Resonanzraum: Stimmen aus der Wissenschaft
Zusammenfassung von Margit Weihrich
Das Konzept der alltäglichen Lebensführung ist an die 25 Jahre alt und angesichts einer inzwischen „historischen“ Problemstellung erarbeitet worden – dennoch hat diese spezifische Perspektive weiterhin eine große diagnostische Kraft. Die Aufgabe, sein Leben zu führen, ist inzwischen eher schwieriger als einfacher geworden – all das auf die Reihe zu bringen, was Tag für Tag anfällt, bleibt angesichts der so komplexen wie unbeherrschbaren Bedingungen eine hoch anspruchsvolle Aufgabe, die als eine Leistung eigener Art in den Blick genommen werden muss.
Die Frage nach den Kompetenzen, die eine gelingende Lebensführung braucht, hat die Forschungsgruppe „alltägliche Lebensführung“ damals nicht systematisch verfolgt. Dennoch stecken Antworten in Konzept und Empirie – dies umso mehr, als sich einige der anwesenden Forscherinnen auch in ihren aktuellen Arbeiten dieser Frage annehmen.

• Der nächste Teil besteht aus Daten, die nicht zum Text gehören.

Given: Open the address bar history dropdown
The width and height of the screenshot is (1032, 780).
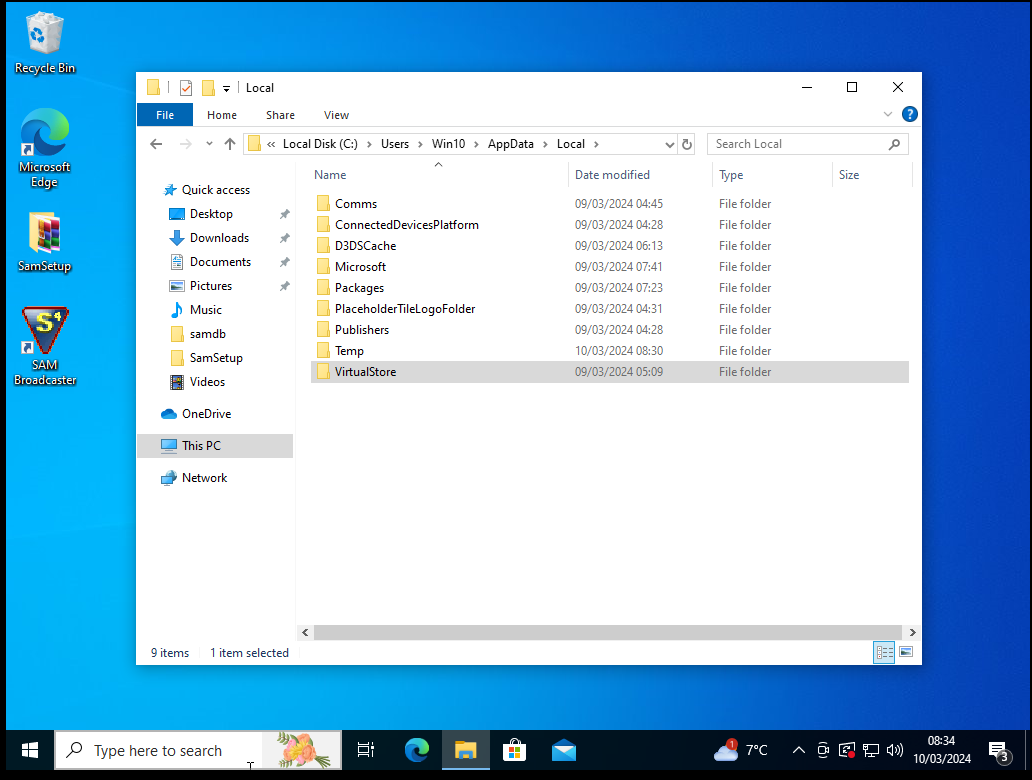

So ist festzuhalten, dass es sich hierbei um Meta-Kompetenzen handelt – letztendlich um die Kompetenz, Kompetenzen entwickeln zu können. Man muss mit Offenheit, Unplanbarkeit und Ambivalenz umgehen können; hierfür benötigt man einerseits Flexibilität, andererseits aber auch Bindungsvermögen. Eine wichtige Rolle spielt die Sorge um sich selbst und die hierfür notwendige Fähigkeit, Grenzen zu ziehen und Widerständigkeiten zu entwickeln. Konjunktur scheint auch die Kompetenz zu haben, sich bietende Gelegenheiten nutzen zu können. Insgesamt gilt, die Rolle von Emotionen und Körperlichkeit zu berücksichtigen, wenn es um die Frage von Lebensführungskompetenzen geht.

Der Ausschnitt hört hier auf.